Hier soir, l’un de mes collègues est décédé. Un crabe dans le cœur. Il avait 36 ans.
Je ne le connaissais pas personnellement, j’avais surtout accès à son travail, et nous échangions plus ou moins régulièrement par mail ou téléphone. On a dû se croiser une ou deux fois à la machine à café (il vivait en province et moi je suis à temps partiel).
De lui, je garde le souvenir de quelqu’un d’intelligent, drôle, capable d’expliquer simplement des choses techniques auxquelles je ne comprenais rien.
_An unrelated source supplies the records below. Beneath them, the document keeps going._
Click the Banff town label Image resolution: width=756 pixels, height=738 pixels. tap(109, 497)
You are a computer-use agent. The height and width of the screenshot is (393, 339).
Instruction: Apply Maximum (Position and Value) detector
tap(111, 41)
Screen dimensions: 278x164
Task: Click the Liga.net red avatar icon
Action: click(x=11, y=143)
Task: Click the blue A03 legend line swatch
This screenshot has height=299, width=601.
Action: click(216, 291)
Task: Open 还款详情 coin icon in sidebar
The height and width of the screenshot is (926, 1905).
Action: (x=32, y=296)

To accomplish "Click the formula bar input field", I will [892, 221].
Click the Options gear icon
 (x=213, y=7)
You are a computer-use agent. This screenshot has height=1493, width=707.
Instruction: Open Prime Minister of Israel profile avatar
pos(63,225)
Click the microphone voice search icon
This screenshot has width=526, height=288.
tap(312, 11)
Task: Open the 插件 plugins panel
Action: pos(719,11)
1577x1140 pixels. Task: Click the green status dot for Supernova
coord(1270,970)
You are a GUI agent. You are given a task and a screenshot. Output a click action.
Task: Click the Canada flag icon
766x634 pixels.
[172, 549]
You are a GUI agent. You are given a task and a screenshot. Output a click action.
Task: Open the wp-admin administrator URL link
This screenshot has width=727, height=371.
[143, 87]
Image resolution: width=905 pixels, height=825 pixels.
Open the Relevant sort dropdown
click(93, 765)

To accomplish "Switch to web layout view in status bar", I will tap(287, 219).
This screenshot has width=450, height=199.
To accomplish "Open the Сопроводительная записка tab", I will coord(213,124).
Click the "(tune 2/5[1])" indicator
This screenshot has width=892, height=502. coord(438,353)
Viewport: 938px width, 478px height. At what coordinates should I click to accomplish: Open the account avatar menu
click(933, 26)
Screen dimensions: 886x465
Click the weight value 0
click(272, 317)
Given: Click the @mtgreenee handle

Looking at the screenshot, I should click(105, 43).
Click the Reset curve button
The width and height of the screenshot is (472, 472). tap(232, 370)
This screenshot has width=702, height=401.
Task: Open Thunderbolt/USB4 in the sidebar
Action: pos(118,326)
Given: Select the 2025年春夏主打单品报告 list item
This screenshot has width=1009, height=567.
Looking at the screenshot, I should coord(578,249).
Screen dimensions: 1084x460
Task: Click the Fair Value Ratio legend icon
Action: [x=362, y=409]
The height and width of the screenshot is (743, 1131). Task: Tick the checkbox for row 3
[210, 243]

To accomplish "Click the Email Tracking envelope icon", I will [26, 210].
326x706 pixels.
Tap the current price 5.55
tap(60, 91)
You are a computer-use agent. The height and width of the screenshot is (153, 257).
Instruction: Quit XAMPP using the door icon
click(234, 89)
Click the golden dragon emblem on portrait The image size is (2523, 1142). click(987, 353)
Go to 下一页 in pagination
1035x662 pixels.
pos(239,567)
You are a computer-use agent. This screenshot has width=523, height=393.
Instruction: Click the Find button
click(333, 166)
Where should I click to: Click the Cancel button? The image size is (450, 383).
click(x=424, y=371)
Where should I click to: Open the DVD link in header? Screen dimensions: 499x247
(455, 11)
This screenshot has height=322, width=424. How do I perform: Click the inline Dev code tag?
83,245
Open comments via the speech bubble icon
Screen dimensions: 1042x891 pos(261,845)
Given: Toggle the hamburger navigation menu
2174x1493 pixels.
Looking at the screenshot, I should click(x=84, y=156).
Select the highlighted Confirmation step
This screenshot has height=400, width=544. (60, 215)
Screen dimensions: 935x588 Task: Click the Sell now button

Je le charriais sur sa grammaire parfois aléatoire et il me répondait en rigolant. Je parlais de lui avec ma sœur (elle a beaucoup travaillé avec lui) et de ma sœur avec lui. C’était quelqu’un qui me paraissait profondément humain et pas du tout imbu de lui-même.

Hier soir, quand ma sœur m’a appris la nouvelle, j’ai raccroché et je suis allée serrer mon Anglais dans mes bras. Et puis, comme elle dormait déjà, je me suis contentée d’envoyer plein d’amour à ma Crevette, et de profiter d’elle ce matin et ce soir. Je n’ose même pas imaginer la douleur que ses parents doivent éprouver.
C’est la leçon à en tirer : dites aux gens que vous aimez que vous les aimez, prenez-les dans vos bras et profitez du temps passé avec eux. Parce que ça passe toujours trop vite.